SQL is dead, long live RDF

…um, at least as far as medical records go. SQL remains useful for a lot of other things, of course. But as far as electronic medical records are concerned, SQL is a really bad fit and should be taken out back and shot.

Medical records, in real life, consist of a pretty unpredictable stack of document types, so some form of graph database is very obviously the best fit for storage. Anything with rows and columns and predeclared types, is a very poor fit, except maybe for the patient demographics and lab data. Or maybe not even that.

The problem so far was the lack of viable implementations so instead of doing the right thing and creating the right database mechanism, most of us (me included) forced our data into some relational database, often sprinkling loose documents around the server for all those things that wouldn’t fit even if hit with a sledgehammer. All this caused mayhem with the data, concurrency, integrity, and not least, security.

I have to add here that I never personally committed the crime of writing files outside of the SQL, but squeezed them into the database however much effort it cost, but from the horrors I’ve encountered in the field, it seems not many were as driven as I was.
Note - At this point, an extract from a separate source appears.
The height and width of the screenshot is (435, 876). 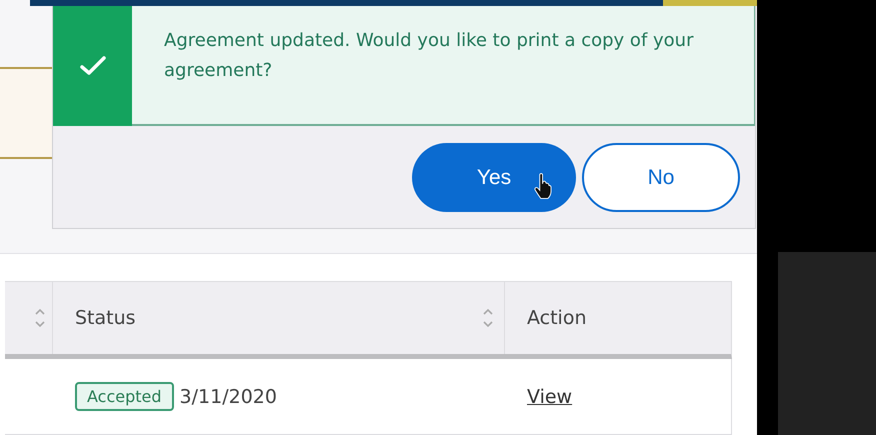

I have, though, used Mickeysoft’s “structured storage” files for that, a bizarre experience at best.

You have to admit this is ridiculous. It leads to crazy bad databases, bad performance, horrible upgrading scenarios, and, adding insult to injury, high costs. Object-relational frameworks don’t help much and without going into specifics, I can claim they’re all junk, one way or the other, simply because the idea itself sucks.
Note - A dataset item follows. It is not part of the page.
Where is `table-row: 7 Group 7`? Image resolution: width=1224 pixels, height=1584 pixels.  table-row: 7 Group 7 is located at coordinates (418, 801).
From now on, though, there’s no excuse for cramming and mutilating medical records data into SQL databases anymore. Check out RDF first, to get a feel for what it can do. It’s part of the “semantic web” thing, so there’s a buzzword for you already.
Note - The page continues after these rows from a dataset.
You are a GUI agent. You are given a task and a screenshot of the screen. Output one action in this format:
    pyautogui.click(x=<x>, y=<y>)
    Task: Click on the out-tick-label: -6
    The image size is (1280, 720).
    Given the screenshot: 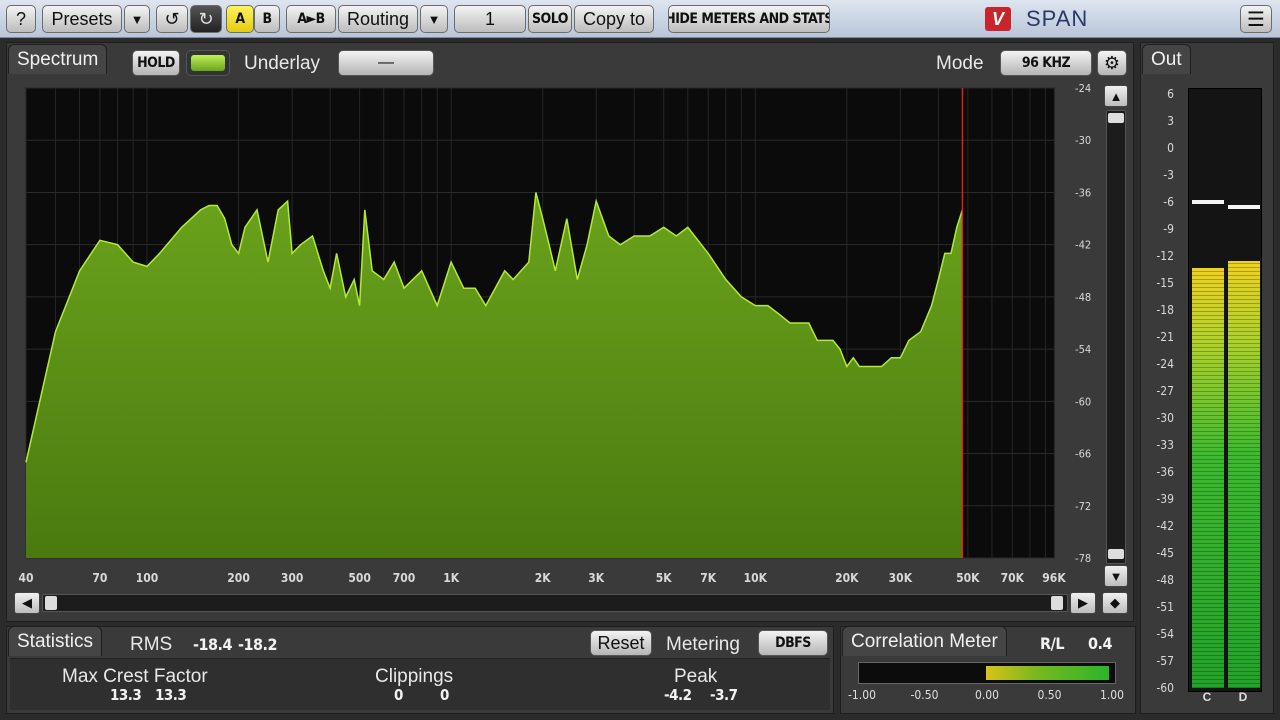 What is the action you would take?
    pyautogui.click(x=1168, y=202)
    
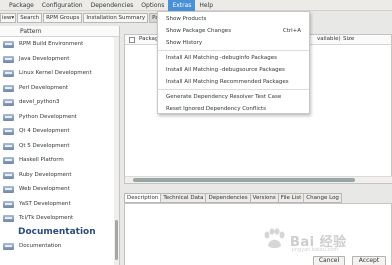  What do you see at coordinates (228, 198) in the screenshot?
I see `tab-dependencies: Dependencies` at bounding box center [228, 198].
A very good place to start is the rdf:about site, and right in the first section, there’s a paragraph that a lot of people involved in the development of medical records really should pause and contemplate, so let me quote:

What is meant by “semantic” in the Semantic Web is not that computers are going to understand the meaning of anything, but that the logical pieces of meaning can be mechanically manipulated by a machine to useful ends.

Once you really grok this, you realize that any attempts to make the computer understand the actual contents of the semantic web is meaningless. Not only is it far too difficult to ever achieve, but there is actually nothing to be gained. There’s nothing useful a computer can do with the information except present it to a human reader in the right form at the right time. What is important, however, is to let the computer understand just enough of the document types and links to be able to sort and arrange documents and data in such a way that the human user can benefit from accurate, complete, and manageable information displays.

It is almost trivial to see that this applies just as well to medical records. In other words, standardizing the terms of the actual contents of medical documents is a fool’s errand. It’s a pure waste of energy and time.

If a minimal effort would be expended to standardize link types and terms instead, we could fairly easily create semantic medical records, allowing human operators to utilize the available information effectively. All it would take for the medical community to realize this would be to raise their gaze and check out what the computer science community is doing with the web and then copy that. At least, that’s what we are aiming to do with the iotaMed project and I hope we won’t remain alone. What is being done using RDF on the web makes a trainload of sense, and we’re going to exploit that.

In practice, this means that you need to express medical data as RDF triples and graphs. This turns out to be nearly trivial, just as it is very easy to do for the semantic web. It’s a lot harder, and largely useless, for typical accounting data, flight booking systems, and others of that kind, but those systems should really keep using SQL as their main storage technique.

We also need a graph database implementation and we’re currently looking into Neo4j, an excellent little mixed license product that seems to fill most, if not all, requirements. But if it turns out it doesn’t, there are others out there, too. After all the years I’ve spent swearing at SQL Server and inventing workarounds for the bad fit, Neo4j and RDF is a breath of fresh air. The future is upon us, and it’s time to leave the computing middle ages behind us as far as electronic medical records are concerned.